Rio, 08 (AE) - Hoje foi o primeiro dia de aulas nos 1.955 colégios estaduais do Rio. Para os alunos do ensino médio (antigo 2º grau), porém, o retorno refere-se ao período letivo passado. Segundo o Sindicato Estadual dos Profissionais do Ensino (Sepe), os estudantes não tiveram aulas de recuperação em 1998 por falta de professores - há defasagem de 11 mil profissionais - e ainda terão de fazer as provas finais. A greve que paralisou as atividades escolares por 43 dias entre abril e maio do ano passado também contribuiu para atrasar o cronograma.
"Pressionamos o ex-governador Marcello Alencar e ele acabou realizando concurso no final do ano passado, mas mesmo que os 7,3 mil professores aprovados assumissem seus cargos agora, o número seria insuficiente para suprir a necessidade das escolas", afirmou a coordenadora geral do Sepe, Gesa Linhares Correa.
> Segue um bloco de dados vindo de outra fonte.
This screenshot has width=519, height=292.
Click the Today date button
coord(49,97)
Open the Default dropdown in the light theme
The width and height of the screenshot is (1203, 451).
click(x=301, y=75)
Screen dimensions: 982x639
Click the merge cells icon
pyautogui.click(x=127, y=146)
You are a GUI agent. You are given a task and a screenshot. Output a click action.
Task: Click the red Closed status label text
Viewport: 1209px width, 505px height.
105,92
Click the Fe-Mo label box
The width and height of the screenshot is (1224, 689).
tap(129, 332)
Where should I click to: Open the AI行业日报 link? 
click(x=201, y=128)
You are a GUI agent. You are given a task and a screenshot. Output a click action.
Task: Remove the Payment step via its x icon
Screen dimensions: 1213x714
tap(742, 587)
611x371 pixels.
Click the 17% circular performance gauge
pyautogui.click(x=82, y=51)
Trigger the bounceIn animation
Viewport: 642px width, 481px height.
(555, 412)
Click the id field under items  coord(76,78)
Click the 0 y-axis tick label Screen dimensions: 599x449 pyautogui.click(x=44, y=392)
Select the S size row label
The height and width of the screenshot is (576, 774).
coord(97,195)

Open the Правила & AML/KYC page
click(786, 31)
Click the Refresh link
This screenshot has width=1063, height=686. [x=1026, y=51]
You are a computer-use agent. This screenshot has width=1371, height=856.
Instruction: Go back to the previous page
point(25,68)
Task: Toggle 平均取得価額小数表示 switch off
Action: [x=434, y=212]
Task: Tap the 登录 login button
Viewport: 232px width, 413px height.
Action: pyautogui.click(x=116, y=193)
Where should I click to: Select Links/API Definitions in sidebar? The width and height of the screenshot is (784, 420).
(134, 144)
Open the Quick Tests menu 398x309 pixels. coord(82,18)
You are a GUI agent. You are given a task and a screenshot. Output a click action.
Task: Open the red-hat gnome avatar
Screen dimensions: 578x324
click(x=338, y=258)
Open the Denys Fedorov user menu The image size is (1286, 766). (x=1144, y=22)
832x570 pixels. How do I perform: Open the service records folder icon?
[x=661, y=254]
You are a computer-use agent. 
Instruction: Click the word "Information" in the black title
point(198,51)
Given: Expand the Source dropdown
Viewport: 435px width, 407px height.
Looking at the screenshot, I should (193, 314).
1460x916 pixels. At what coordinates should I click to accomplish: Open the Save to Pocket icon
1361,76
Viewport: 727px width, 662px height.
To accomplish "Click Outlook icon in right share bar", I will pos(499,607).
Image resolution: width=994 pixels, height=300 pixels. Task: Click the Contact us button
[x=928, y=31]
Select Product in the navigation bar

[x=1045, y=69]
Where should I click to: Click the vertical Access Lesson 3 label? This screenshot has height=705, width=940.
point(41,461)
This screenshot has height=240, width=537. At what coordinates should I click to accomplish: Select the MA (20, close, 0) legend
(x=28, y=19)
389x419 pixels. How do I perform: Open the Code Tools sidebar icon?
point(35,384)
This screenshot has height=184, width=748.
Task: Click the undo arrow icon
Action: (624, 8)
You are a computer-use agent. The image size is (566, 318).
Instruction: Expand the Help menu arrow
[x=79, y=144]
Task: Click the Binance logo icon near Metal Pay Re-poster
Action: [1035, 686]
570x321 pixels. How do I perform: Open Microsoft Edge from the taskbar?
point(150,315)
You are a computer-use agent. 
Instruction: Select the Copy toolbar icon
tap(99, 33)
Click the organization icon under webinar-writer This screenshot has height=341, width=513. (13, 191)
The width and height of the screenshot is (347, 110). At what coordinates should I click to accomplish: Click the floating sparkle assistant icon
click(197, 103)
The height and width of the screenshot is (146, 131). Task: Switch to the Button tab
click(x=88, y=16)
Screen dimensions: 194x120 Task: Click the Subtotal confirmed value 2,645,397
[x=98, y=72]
O Secretário Estadual de Educação, Hésio Cordeiro, autorizou a volta do Regime Especial de Trabalho, em que os professores fazem hora extra, para tentar sanar a falta de profissionais. Atualmente, 79 mil professores têm matrícula na rede estadual, dos quais 52,6 mil estão alocados em escolas - o restante foi cedido para outros órgãos. Entre 1995 e 1997, cerca de 15 professores abandonaram seus postos a cada dia, segundo o Sepe. "Essa situação ocorre por causa do baixo salário; o piso da categoria não chega a R$ 400,00", afirma Gesa, que tem audiência marcada para quarta-feira com o secretário estadual de Educação. Matrículas - O atraso no calendário escolar atrapalhou também o processo de matrículas, já que os alunos ainda não sabem se foram aprovados na série que estão cursando. A Secretaria de Educação informou que as inscrições devem seguir até o fim da semana - até agora, 1,2 milhão de estudantes estão matriculados.
O caos na educação acaba se refletindo no vestibular: apenas 27% dos candidatos aprovados no concurso da Universidade Federal do Rio de Janeiro saíram de escolas estaduais.